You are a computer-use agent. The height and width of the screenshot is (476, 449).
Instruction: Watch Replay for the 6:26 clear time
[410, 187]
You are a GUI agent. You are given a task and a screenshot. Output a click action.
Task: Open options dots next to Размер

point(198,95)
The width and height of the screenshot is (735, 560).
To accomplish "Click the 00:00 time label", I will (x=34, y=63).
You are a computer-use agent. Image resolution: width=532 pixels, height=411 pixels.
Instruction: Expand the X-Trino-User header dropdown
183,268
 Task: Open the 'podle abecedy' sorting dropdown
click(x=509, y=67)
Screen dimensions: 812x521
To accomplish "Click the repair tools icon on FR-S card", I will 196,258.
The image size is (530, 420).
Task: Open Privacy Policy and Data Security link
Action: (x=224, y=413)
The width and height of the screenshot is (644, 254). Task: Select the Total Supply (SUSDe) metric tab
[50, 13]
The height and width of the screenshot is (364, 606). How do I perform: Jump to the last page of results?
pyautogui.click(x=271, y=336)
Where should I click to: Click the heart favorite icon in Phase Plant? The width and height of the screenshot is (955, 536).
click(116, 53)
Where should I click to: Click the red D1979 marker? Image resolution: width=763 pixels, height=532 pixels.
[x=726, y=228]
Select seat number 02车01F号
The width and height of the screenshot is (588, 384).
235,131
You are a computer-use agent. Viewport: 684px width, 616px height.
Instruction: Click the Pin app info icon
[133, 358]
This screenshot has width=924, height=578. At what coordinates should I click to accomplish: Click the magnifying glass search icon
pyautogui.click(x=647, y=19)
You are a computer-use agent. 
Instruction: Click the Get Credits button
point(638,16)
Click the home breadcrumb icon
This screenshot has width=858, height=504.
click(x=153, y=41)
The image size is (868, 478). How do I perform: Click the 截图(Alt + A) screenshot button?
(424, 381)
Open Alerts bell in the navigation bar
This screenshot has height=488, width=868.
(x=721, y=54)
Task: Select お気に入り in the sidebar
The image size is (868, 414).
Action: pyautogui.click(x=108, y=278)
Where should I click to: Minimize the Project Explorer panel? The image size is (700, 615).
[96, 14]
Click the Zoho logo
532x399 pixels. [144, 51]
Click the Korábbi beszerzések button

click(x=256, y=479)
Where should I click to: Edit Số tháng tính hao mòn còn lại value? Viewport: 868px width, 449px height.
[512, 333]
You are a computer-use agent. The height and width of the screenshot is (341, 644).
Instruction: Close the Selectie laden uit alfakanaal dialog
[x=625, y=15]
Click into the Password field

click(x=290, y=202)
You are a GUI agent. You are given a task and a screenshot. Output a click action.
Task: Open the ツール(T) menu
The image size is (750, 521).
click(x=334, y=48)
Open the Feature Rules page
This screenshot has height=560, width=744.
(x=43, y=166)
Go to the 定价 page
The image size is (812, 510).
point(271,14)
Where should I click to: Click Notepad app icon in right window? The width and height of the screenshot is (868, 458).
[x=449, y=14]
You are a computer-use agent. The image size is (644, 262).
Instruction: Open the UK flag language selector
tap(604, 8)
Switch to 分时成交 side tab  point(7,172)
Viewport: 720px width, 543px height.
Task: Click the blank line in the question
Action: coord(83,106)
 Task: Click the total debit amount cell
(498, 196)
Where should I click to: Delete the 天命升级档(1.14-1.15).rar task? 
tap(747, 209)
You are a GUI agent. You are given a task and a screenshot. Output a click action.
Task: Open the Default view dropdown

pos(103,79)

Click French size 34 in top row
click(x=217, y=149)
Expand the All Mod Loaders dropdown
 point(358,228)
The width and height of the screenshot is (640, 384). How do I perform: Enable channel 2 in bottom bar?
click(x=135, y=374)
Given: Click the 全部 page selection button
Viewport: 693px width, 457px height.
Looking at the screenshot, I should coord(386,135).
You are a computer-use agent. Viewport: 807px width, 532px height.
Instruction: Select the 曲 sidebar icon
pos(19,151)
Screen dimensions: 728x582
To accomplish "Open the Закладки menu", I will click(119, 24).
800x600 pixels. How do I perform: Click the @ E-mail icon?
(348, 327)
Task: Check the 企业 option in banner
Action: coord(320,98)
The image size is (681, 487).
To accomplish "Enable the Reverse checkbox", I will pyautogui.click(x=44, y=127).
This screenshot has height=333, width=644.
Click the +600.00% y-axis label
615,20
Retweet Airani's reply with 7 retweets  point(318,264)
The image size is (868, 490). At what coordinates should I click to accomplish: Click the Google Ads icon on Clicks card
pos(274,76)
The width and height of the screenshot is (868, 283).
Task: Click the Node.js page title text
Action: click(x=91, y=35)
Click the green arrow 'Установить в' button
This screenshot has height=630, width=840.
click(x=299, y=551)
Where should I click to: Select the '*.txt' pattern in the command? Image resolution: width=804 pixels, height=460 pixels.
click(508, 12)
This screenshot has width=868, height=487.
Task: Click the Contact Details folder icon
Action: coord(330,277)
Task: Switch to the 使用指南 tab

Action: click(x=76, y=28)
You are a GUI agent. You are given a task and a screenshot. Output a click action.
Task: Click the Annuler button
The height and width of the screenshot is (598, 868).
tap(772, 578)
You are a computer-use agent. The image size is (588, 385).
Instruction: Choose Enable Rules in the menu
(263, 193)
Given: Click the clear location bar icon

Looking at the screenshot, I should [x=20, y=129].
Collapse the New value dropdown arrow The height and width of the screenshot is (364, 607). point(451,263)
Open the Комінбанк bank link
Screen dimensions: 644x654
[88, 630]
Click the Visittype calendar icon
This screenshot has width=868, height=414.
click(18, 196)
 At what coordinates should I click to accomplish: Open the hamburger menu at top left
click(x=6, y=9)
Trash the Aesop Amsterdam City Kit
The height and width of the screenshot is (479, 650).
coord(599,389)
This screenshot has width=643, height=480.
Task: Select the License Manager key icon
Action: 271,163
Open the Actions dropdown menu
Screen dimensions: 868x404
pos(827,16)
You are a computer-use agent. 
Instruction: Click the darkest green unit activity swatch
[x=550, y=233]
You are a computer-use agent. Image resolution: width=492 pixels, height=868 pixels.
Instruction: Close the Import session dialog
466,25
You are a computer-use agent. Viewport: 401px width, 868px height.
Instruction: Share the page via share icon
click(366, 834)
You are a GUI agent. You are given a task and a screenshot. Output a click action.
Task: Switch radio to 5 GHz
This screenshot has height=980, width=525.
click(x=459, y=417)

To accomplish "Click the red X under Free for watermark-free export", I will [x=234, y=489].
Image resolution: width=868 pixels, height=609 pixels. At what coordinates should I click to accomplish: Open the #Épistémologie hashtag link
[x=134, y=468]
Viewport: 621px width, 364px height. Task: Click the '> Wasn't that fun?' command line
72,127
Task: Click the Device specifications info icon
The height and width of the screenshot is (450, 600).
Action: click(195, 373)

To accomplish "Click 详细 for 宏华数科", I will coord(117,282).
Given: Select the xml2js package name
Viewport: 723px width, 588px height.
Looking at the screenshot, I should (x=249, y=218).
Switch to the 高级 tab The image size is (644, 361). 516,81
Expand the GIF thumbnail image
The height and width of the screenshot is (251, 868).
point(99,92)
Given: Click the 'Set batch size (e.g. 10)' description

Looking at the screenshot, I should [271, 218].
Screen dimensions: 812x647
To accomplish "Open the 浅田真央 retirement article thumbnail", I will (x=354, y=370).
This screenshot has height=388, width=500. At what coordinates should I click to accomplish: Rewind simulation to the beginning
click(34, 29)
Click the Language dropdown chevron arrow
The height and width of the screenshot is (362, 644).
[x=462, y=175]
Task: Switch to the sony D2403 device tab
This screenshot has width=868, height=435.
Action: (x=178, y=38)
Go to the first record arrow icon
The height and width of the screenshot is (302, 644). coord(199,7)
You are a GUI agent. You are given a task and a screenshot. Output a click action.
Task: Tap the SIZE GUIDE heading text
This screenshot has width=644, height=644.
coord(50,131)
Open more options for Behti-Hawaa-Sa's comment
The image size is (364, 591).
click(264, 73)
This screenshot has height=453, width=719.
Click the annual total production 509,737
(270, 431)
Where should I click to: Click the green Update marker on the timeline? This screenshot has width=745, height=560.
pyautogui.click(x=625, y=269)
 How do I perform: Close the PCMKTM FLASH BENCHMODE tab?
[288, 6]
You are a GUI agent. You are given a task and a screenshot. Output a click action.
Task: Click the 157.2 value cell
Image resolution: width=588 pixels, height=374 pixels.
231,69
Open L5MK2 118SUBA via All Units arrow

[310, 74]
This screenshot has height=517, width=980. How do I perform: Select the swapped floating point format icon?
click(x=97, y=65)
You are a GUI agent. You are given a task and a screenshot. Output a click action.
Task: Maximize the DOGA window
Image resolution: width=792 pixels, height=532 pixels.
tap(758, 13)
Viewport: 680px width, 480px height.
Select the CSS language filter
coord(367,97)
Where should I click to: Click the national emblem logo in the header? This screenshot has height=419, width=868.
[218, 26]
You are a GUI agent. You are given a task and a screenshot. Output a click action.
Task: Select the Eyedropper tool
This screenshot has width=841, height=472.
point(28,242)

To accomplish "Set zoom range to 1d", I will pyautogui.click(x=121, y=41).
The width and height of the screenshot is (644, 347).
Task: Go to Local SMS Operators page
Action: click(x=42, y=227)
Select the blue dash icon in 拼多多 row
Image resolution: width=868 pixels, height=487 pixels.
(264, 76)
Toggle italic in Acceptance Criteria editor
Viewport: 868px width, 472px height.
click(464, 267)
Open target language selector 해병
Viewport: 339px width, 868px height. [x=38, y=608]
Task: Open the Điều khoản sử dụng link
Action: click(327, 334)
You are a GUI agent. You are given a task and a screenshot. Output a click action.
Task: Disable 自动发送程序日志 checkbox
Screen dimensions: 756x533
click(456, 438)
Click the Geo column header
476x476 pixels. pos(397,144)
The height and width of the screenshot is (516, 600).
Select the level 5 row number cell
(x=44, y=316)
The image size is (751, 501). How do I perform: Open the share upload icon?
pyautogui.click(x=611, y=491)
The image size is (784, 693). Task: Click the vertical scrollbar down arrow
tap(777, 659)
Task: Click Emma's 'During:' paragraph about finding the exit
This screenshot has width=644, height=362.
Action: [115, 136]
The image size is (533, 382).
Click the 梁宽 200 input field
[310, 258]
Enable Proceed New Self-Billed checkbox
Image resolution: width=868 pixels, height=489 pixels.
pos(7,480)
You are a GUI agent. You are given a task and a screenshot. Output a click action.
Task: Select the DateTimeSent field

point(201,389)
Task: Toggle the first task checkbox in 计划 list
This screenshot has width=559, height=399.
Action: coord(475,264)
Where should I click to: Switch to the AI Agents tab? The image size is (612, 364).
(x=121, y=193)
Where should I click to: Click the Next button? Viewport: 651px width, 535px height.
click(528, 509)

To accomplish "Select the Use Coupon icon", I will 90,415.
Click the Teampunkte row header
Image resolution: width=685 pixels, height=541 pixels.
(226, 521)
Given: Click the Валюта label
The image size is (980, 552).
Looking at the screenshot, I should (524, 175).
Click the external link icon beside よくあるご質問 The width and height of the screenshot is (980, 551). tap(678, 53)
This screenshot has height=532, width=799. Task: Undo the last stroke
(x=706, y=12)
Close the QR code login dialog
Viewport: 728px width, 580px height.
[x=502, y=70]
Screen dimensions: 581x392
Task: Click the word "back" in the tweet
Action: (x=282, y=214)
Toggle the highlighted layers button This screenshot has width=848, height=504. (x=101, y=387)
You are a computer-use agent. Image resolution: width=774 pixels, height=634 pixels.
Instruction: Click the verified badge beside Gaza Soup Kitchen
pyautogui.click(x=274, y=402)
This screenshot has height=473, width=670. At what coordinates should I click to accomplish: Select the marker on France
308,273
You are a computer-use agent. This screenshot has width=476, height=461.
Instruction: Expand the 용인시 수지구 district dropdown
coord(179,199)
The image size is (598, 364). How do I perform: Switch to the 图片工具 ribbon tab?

Problem to solve: Up to and including the line with "Task: Select お気に入り in the sidebar", print every line of the material above, starting from its first line, exactly.

The completed task:
You are a computer-use agent. The height and width of the screenshot is (476, 449).
Instruction: Watch Replay for the 6:26 clear time
[410, 187]
You are a GUI agent. You are given a task and a screenshot. Output a click action.
Task: Open options dots next to Размер

point(198,95)
The width and height of the screenshot is (735, 560).
To accomplish "Click the 00:00 time label", I will (x=34, y=63).
You are a computer-use agent. Image resolution: width=532 pixels, height=411 pixels.
Instruction: Expand the X-Trino-User header dropdown
183,268
 Task: Open the 'podle abecedy' sorting dropdown
click(x=509, y=67)
Screen dimensions: 812x521
To accomplish "Click the repair tools icon on FR-S card", I will 196,258.
The image size is (530, 420).
Task: Open Privacy Policy and Data Security link
Action: (x=224, y=413)
The width and height of the screenshot is (644, 254). Task: Select the Total Supply (SUSDe) metric tab
[50, 13]
The height and width of the screenshot is (364, 606). How do I perform: Jump to the last page of results?
pyautogui.click(x=271, y=336)
Where should I click to: Click the heart favorite icon in Phase Plant? The width and height of the screenshot is (955, 536).
click(116, 53)
Where should I click to: Click the red D1979 marker? Image resolution: width=763 pixels, height=532 pixels.
[x=726, y=228]
Select seat number 02车01F号
The width and height of the screenshot is (588, 384).
235,131
You are a computer-use agent. Viewport: 684px width, 616px height.
Instruction: Click the Pin app info icon
[133, 358]
This screenshot has width=924, height=578. At what coordinates should I click to accomplish: Click the magnifying glass search icon
pyautogui.click(x=647, y=19)
You are a computer-use agent. 
Instruction: Click the Get Credits button
point(638,16)
Click the home breadcrumb icon
This screenshot has width=858, height=504.
click(x=153, y=41)
The image size is (868, 478). How do I perform: Click the 截图(Alt + A) screenshot button?
(424, 381)
Open Alerts bell in the navigation bar
This screenshot has height=488, width=868.
(x=721, y=54)
Task: Select お気に入り in the sidebar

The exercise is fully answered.